Much of the concern has less to do with volatile economic factors, but the lack of clarity surrounding them, Gutierrez said. The economy is murky, and everyone seems to have a different opinion regarding what might or might not happen. It’s true that some of the traditional items the real estate industry looks to are in flux—like the 10-Year T—but no one knows for sure how things will play out. Still, whatever does happen will have an impact, and lenders, in particular, are widening their spreads to give themselves room if there’s an upward shift.

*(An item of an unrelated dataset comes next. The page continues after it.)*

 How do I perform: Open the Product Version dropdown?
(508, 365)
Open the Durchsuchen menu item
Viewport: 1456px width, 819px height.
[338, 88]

“Because of this, no one knows exactly how to underwrite a deal. From the matrix of traditional cap rate underwriting, if you only took a property’s first-year NOI, the majority of deals don’t pen out in terms of what they’re truly worth. Meaning cap rates as a function may have moved up, due to what’s happening in the economy, but so have rental rates resulting in value to be captured in the future.”
Real estate values haven’t deteriorated, and much of the investment community has shifted their focus to three-year windows as opposed to 12 months because of rent inflation, which Gutierrez said is predicted to continue to significantly inflate as a result of low vacancy and limited supply of space. New buildings are quickly absorbed, as the sector continues to see positive absorption.

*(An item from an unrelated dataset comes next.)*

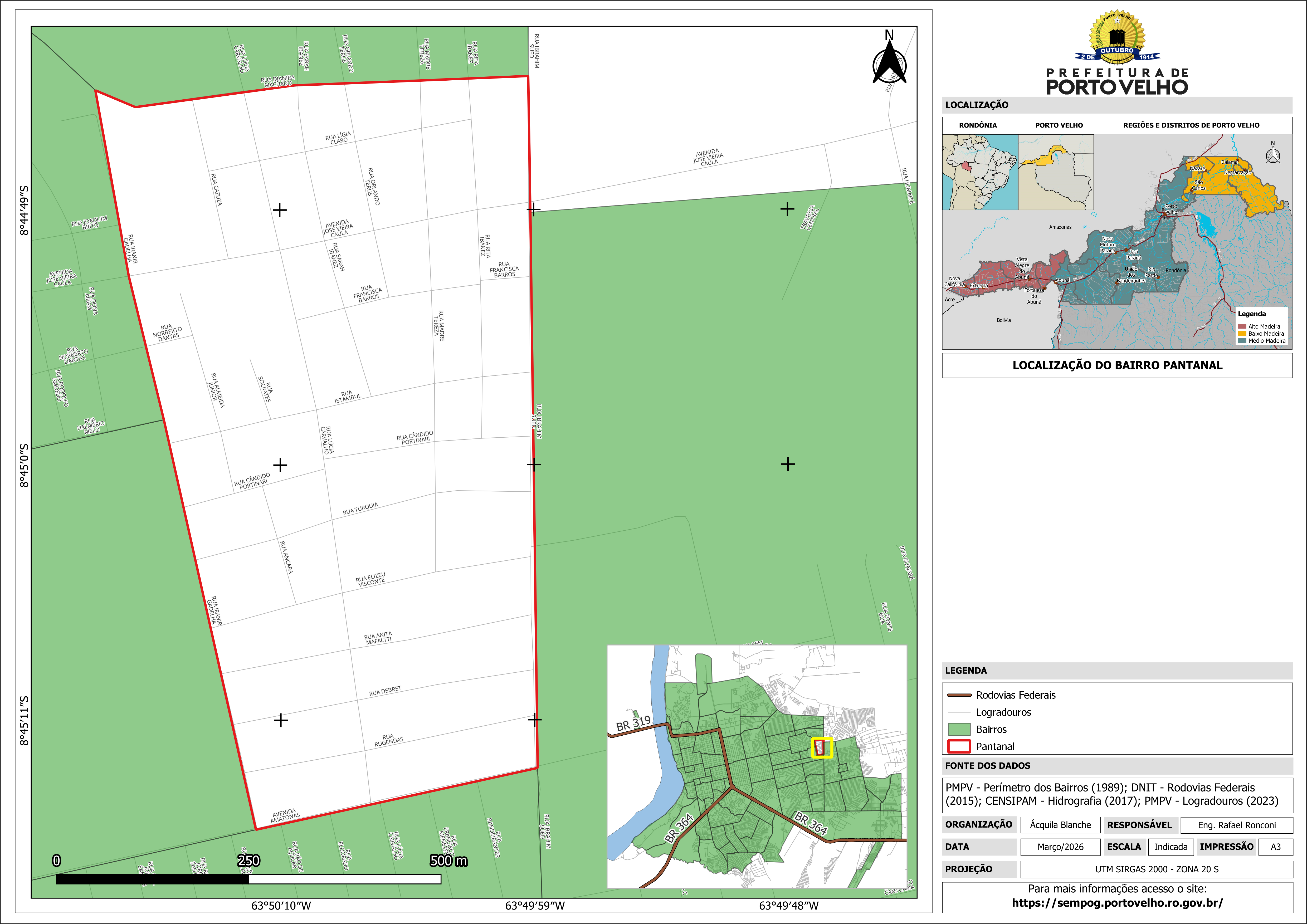Click the 500 m scale bar label
The height and width of the screenshot is (924, 1307).
click(448, 861)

“Everyone’s predicting there’s going to continue to be upward pressure on rents, making way for a landlord’s market,” Gutierrez said. “But is that enough to justify the potential cap rate increase? There’s just not enough clarity. No one has a crystal ball, so there’s a little skittishness in the market but property values based on price per square foot continues to be maintained .”
What Sets Industrial Apart
Each sector is different, and thus, it’s fair to wonder if the above economic concerns will have different effects on each. That said, Gutierrez said no. It’s important to focus on the basics and fundamentals.
“Industrial continues to have legs to it,” he said. “It’s a favored sector. Commercial real estate traditionally has been highly levered. Whether its 50–60%, the leverage is a part of the investment and in the low interest rate environment real estate values benefited. We had almost zero cost of capital for many years and even with relatively flat rental rate escalation cap rates continued to decrease, and lenders spread decreased. Now we are seeing the opposite situation and a lot of cash buyers who see the value due to extremely high rental rate growth and potential to add leverage later. Historically life companies and banks based their interest rates upon the 10-Year Treasuries. The 10- Year Treasuries being a longer-term number and while the Fed fund rates have significantly increased the 10 year doesn’t move basis point by basis point, it does move in tandem to some degree. We did see the 10 Year Treasuries push 3.75%–4% with a 200 basis point spread on it for the lender, lenders are quoting 6% interest rates. A traditional highly leveraged buyer can’t buy deals at 4% yield because the equation doesn’t work with negative leverage. We have seen the 10-year rate pull back significantly even in the face of rising Fed Funds which have resulted in an inverted yield curve and the 10-year T currently at about 3.4%. When the lenders narrow the spreads, you will see debt at sub 5%. With double digit rent inflation leverage deals will trade and strong returns will continue even if the CAP rate move up slightly.”
Now there is a cost, and Gutierrez said the short term objective is to get the industry on the same page. Unfortunately, it is like turning a big ship, it takes time, and slowly, it will turn.
Another thing worth noting is the Fed’s recent adjustment of interest rates but less aggressive, as they’ve scripted a 5% interest rate to offset the risk of flaring inflation.
“I think you’re going to see inflation quickly come into line,” Gutierrez said. “Current inflation isn’t an interest rate issue, but rather a supply issue brought about by the pandemic. It’s solving itself and as supply grows, you’ll start to see downward pressure on price of commodity goods.”
There is so much information out there—every article slightly different—contributing further to the previously-mentioned lack of clarity. When asked for insight by investors with regard to trying to navigate the space in the current market, Gutierrez emphasized patience. 2H2022 came with a lot of speculation and worry, but the fundamentals speak for themselves.
“The fundamentals in the sector are stronger than I’ve ever seen them in my 35-year career,” he said. “Low vacancy, good product, the growth of e-commerce and reshoring are all positive for owners of industrial real estate. We just have to step back. Those of us that have been in the business for long enough realize we need to do our job to increase NOI and, as a result, increase value. It’s important to be patient, pay attention to the fundamentals and remind ourselves that it’s still a strong market.”